Where the manufacturer sells directly to the public, however, it takes on the role of a retailer.” (Id., at p. 340.) Thus, “in the sale of used consumer goods, liability for breach of implied warranty lies with distributors and retailers, not the manufacturer, where there is no evidence the manufacturer played any role in the sale of the used car to plaintiff.” (Nunez v. FCA US LLC (2021) 61 Cal.App.5th 385, 398.)
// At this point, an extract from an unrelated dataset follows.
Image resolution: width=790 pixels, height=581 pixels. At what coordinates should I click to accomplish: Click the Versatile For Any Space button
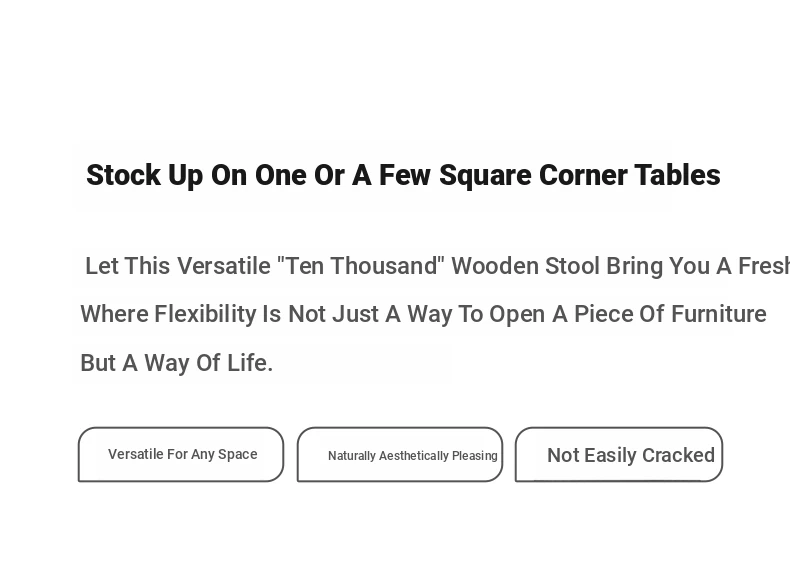(181, 455)
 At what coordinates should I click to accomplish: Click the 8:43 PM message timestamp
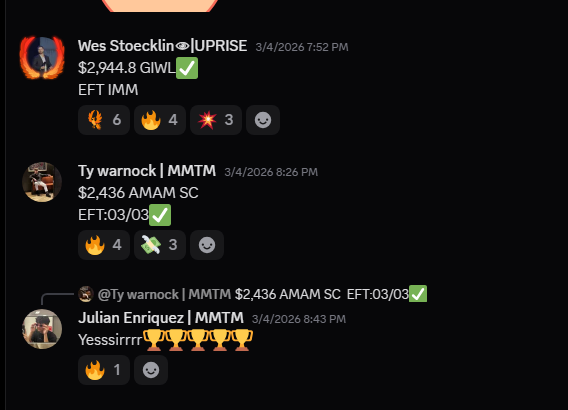click(x=299, y=319)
The undisputed facts discussed above establish that the Subject Vehicle is a used vehicle and Ford, the manufacturer, cannot be liable for a breach of the implied warranty. The Complaint does not allege Ford is a retail seller. The pleadings “set the boundaries of the issues to be resolved at summary judgment.” (Oakland Raiders v. National Football League (2005) 131 Cal.App.4th 621, 648; see generally Ann M. v. Pacific Plaza Shopping Center (1993) 6 Cal.4th 666, 673 [“pleadings serve as the outer measure of materiality in a summary judgment proceeding”].) “The materiality of a disputed fact is measured by the pleadings [citations]....” (Conroy v. Regents of University of Cal. (2009) 45 Cal.4th 1244, 1250.) Plaintiffs have not met their burden to show a triable issue of material fact that Ford is a distributor.
The motion for summary judgment is GRANTED.
Defendant Ford Motor Company to give notice and file a proposed judgment.